As long as the animal’s eyes are in focus, everything else is optional. It is satisfying to freeze animals in motion, but a bit of motion blur in a bird’s wings or in the running feet of a horse adds a sense of action.
To control motion blur, change your shutter speed to be a bit slower than needed to freeze the motion. If I have the opportunity, I explore different shutter speeds and then choose the photo I like best later.
When we photograph wildlife, our attention is often completely on the animal. We might be so caught up that we miss the background.
An ideal background includes a little bit of the animal’s environment but is not distracting. It’s the background that makes the difference between a wildlife photograph and one taken at a local zoo.
Scan the background for things like sticks that might look like they are coming out of the animal’s head.

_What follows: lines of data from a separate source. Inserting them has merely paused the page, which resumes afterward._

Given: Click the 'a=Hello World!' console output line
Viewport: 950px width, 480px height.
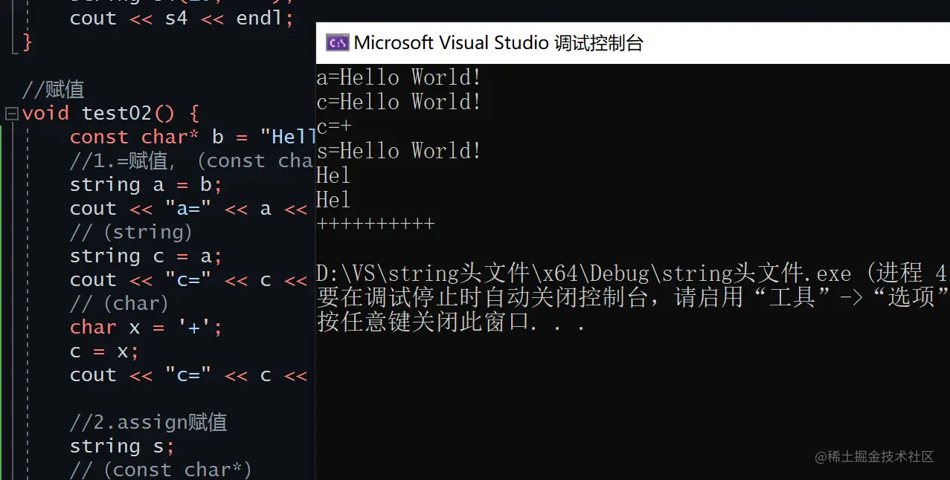Looking at the screenshot, I should pos(399,77).
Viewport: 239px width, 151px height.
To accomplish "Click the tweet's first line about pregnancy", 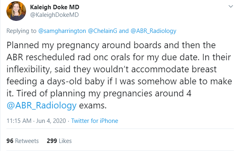I will pos(111,45).
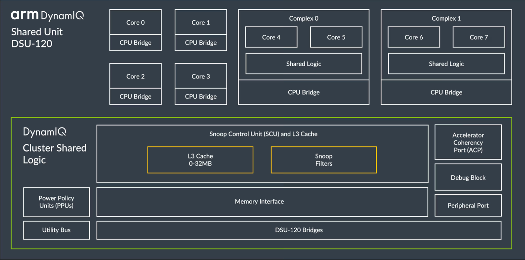Select Core 5 in Complex 0

click(336, 37)
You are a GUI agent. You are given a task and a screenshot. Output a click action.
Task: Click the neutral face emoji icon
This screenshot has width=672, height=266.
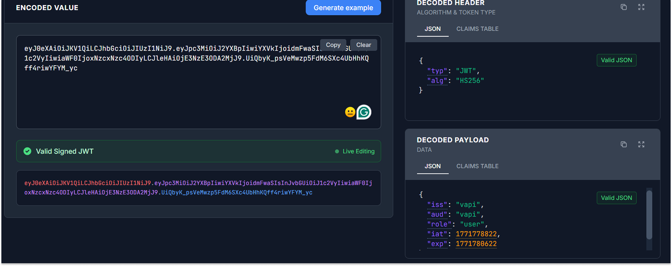tap(350, 112)
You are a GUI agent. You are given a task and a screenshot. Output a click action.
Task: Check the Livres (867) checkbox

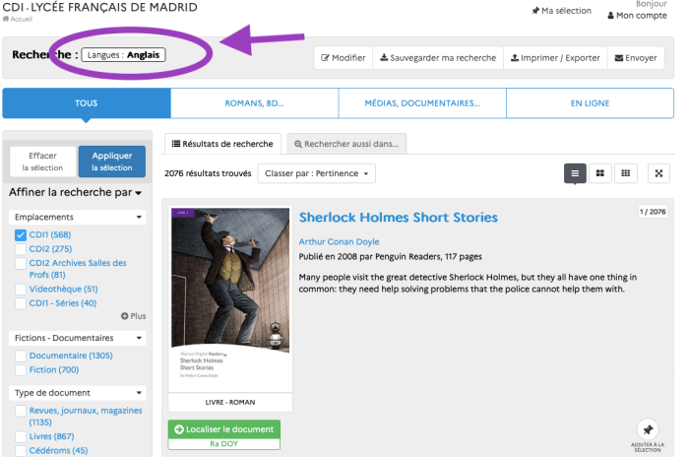click(x=21, y=436)
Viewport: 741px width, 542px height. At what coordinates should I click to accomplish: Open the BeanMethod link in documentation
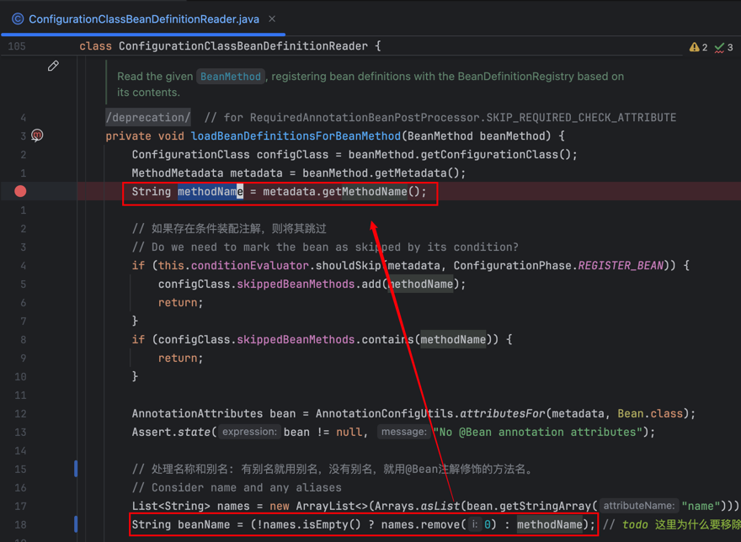[230, 77]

Wildlife photographers use a shallow depth of field to blur a busy background. This is much easier with a fast lens (one with a wide aperture like f2.8). It’s also easier if the animal is somewhat separated from the background.
I mentioned earlier that I often use continuous auto-focus. That is my default setting, but this setting only works well if I have a clean shot. If I’m photographing birds or monkeys in trees, my camera may not be able to figure out what I want in focus.
Sometimes the camera will guess correctly, sometimes not.
I often use autofocus to get close and then switch into manual focus to fine-tune the details. I have a hot button set up on my camera that toggles back and forth between manual and autofocus. Some lenses have this feature as well.
All photography benefits from quality light. Luckily, when the light is best in the morning and towards dusk is also when most wildlife tends to be active. The oblique light at these times of day works to make wildlife compositions more dynamic.
For wildlife, I’m often looking for soft, even light which shows details and colors. Cloudy days can be your best friend. The sky becomes a large softbox, diffusing the light evenly across the scene.
Look for light on the animals, light that highlights details and provides catchlights in the eye.
Patience is key to getting good wildlife compositions.
The best photos don’t come from chasing wildlife. Most of them can outrun you anyway! The best shots come from finding out where the wildlife will be and settling in to wait for the wildlife to come to you.
Many species repeat behavior patterns. They return to the same places again and again. Research habits and what times are the animals active. No sense in photographing when the animals are sleeping or hibernating.
Learning these patterns allows me to be at the right time and the right place for good photographs.
When wildlife shows up, I watch what they do. Sometimes I’ll pick up on individual personalities or focus on the “cute-factor”.
You may want to photograph bears in Alaska or toucans in Costa Rica. Before you do, practice at a local pond or park.
The squirrels and ducks may not be as exotic. But photographing the local wildlife will sharpen your tracking skills and you will have time to practice the settings on your camera.
Find out what types of wildlife is in your area and where to locate them. Research their behaviors. Find out if there are migration patterns or times of year that the wildlife may be changing colors.
Local nature societies can be a wealth of knowledge.
Capturing quality wildlife photographs with beautiful composition takes time and practice, but it is worth the effort.
Do a bit of research on the wildlife you might see in an environment. Be willing to wait for the photograph. Look for interesting light and focus on the eyes.
Finally, choose camera gear and settings that help you capture these fleeting and precious moments.